The problem — From the records below, extract only the lines running from the line with "Insert the integrator 1/S block" to the line with "The width and", both lines included, reproducing them exactly.

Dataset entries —
*** Block opens ***
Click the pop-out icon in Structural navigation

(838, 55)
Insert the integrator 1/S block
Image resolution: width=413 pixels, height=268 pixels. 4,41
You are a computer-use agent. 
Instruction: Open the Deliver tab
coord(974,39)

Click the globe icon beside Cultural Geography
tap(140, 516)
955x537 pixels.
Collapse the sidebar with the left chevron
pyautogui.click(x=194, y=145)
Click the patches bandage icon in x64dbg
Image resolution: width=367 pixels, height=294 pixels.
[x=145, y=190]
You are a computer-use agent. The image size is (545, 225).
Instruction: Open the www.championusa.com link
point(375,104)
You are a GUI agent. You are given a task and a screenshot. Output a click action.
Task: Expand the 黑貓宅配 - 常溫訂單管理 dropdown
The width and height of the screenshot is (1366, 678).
*** Block closes ***
*** Block opens ***
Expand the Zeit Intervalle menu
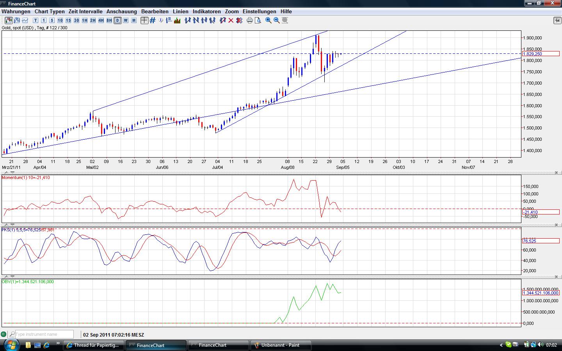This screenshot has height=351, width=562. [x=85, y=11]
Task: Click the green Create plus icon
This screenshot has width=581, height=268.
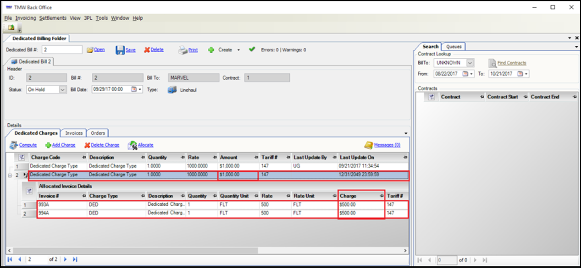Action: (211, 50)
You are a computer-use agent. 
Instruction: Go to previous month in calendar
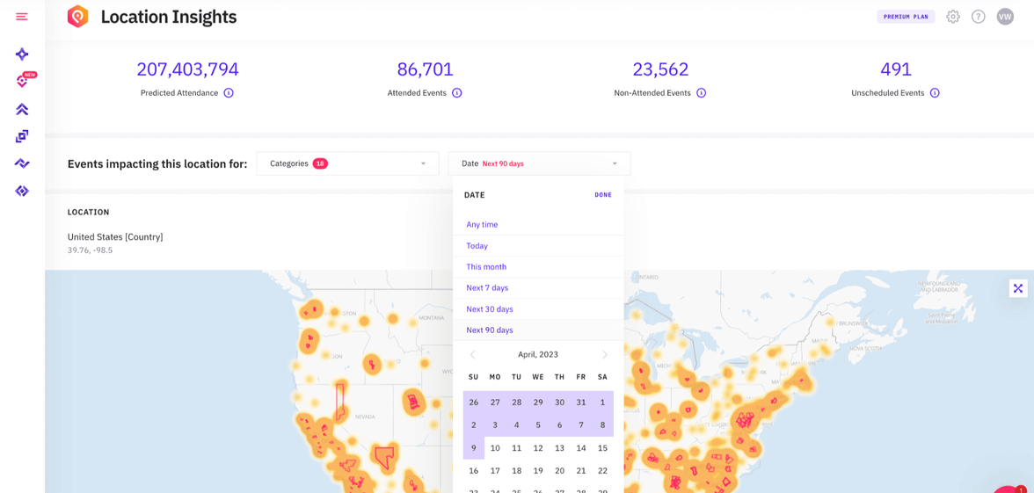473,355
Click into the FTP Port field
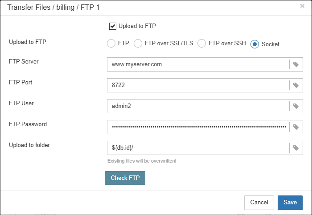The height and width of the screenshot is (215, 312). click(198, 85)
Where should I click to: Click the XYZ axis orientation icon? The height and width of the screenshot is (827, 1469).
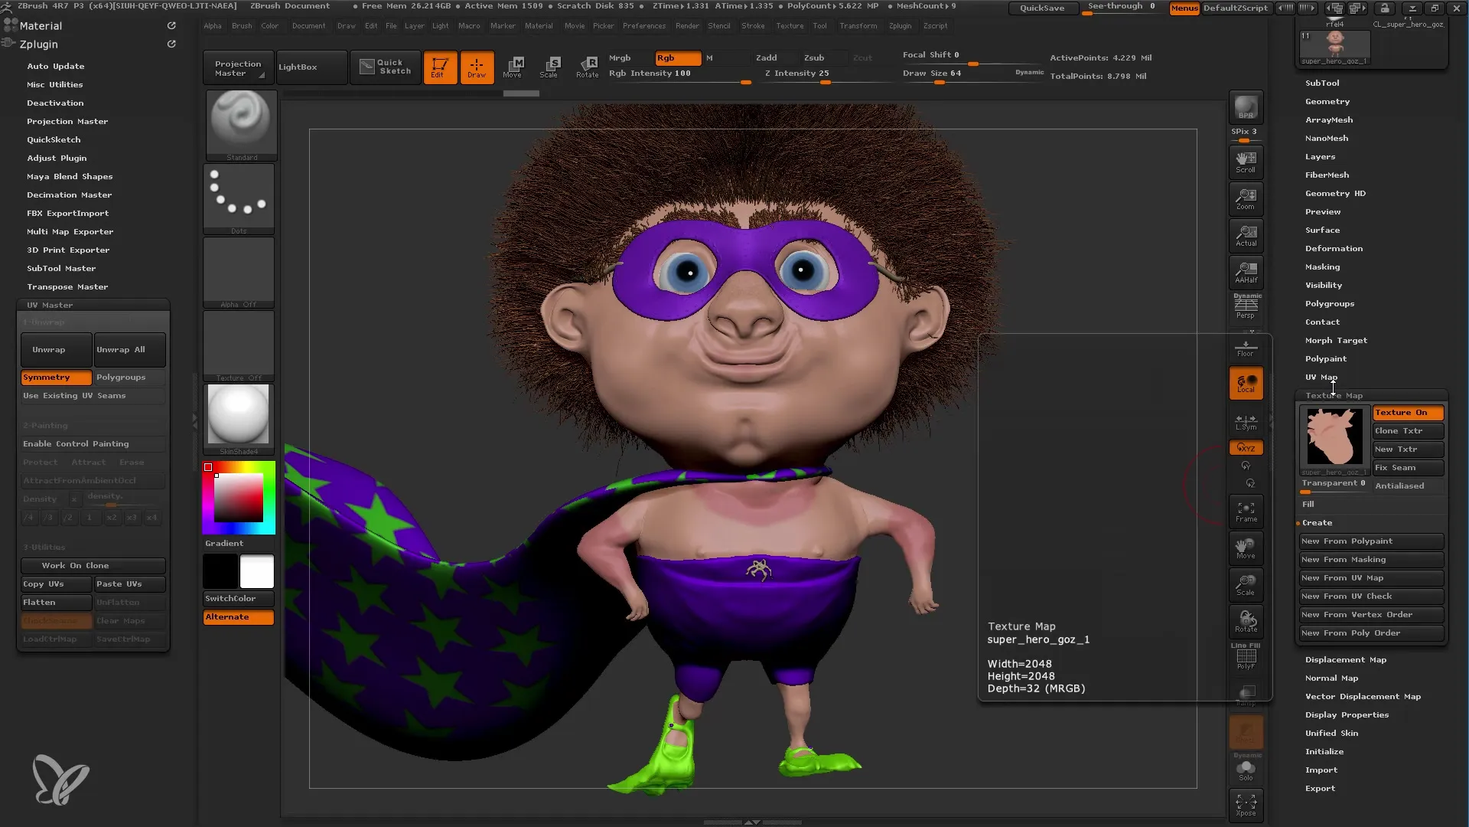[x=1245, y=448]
*** Block closes ***
*** Block opens ***
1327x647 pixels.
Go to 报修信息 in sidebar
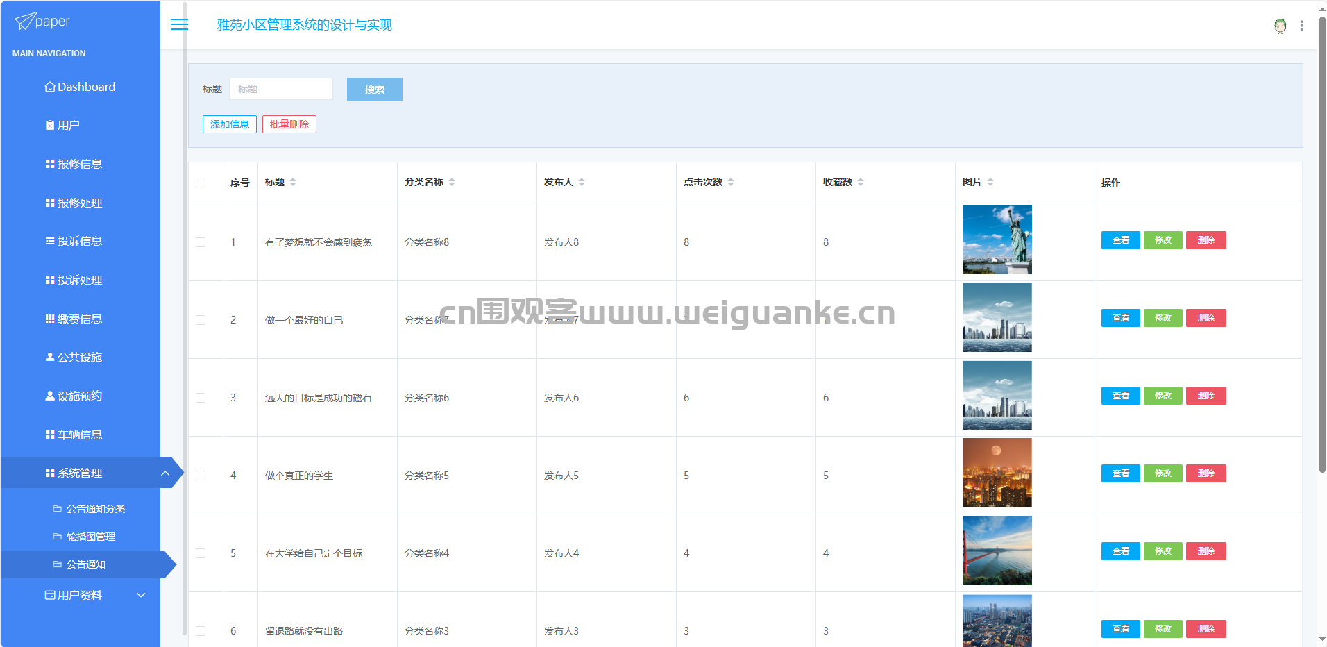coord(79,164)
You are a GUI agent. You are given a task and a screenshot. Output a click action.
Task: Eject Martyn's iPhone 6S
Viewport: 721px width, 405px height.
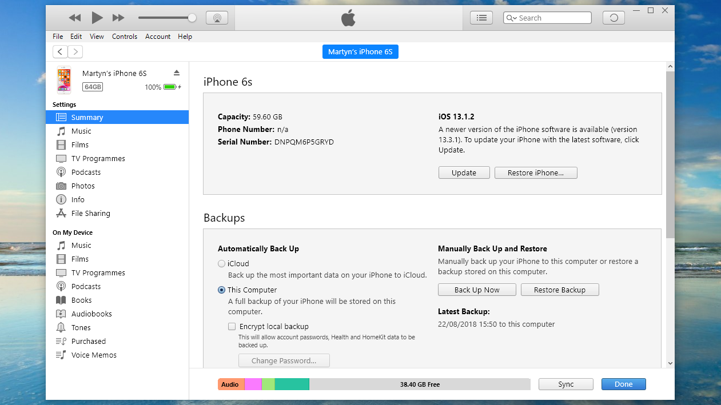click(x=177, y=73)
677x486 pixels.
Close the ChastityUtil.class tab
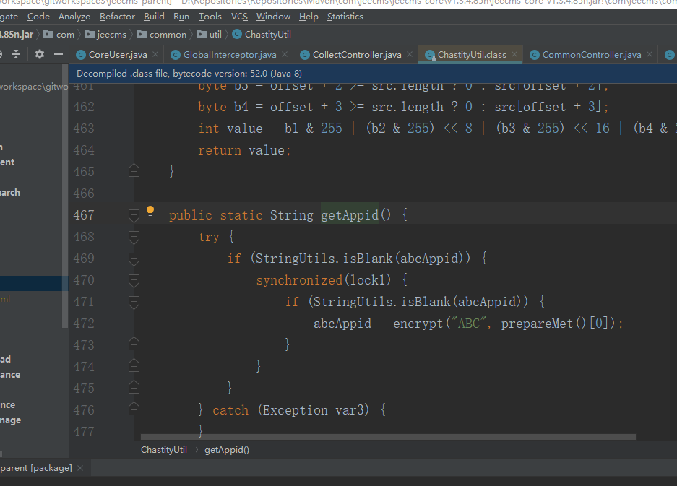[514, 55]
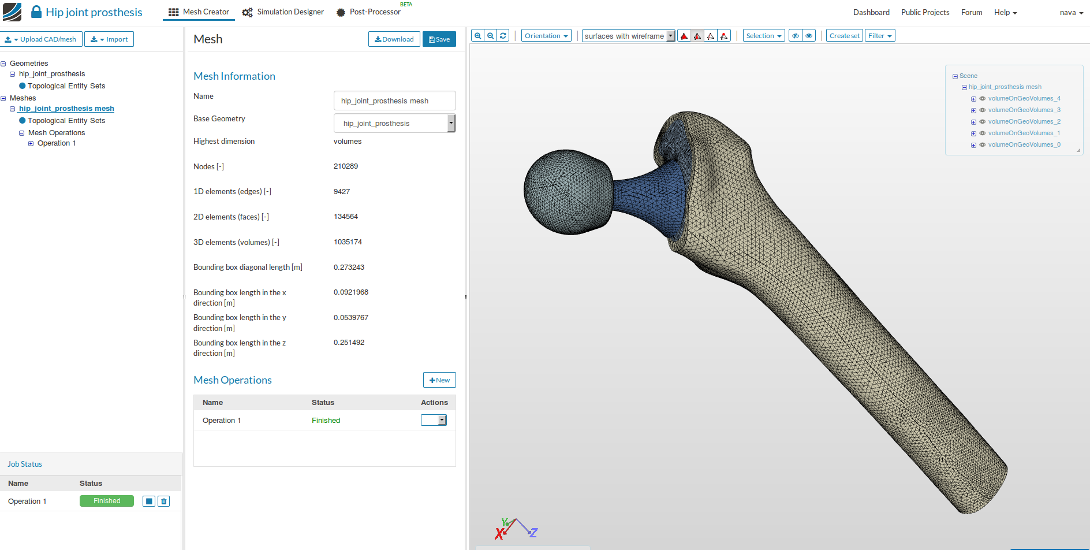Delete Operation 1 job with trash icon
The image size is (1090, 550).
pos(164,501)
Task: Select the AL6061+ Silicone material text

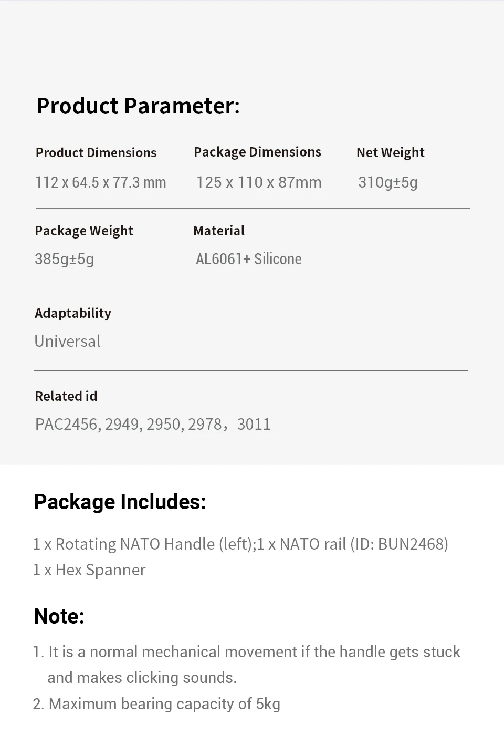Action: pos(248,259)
*** Block closes ***
Completed task —
Insert the integrator 1/S block
Image resolution: width=413 pixels, height=268 pixels. 4,41
You are a computer-use agent. 
Instruction: Open the Deliver tab
coord(974,39)

Click the globe icon beside Cultural Geography
tap(140, 516)
955x537 pixels.
Collapse the sidebar with the left chevron
pyautogui.click(x=194, y=145)
Click the patches bandage icon in x64dbg
Image resolution: width=367 pixels, height=294 pixels.
[x=145, y=190]
You are a computer-use agent. The image size is (545, 225).
Instruction: Open the www.championusa.com link
point(375,104)
You are a GUI agent. You are given a task and a screenshot. Output a click action.
Task: Expand the 黑貓宅配 - 常溫訂單管理 dropdown
The width and height of the screenshot is (1366, 678).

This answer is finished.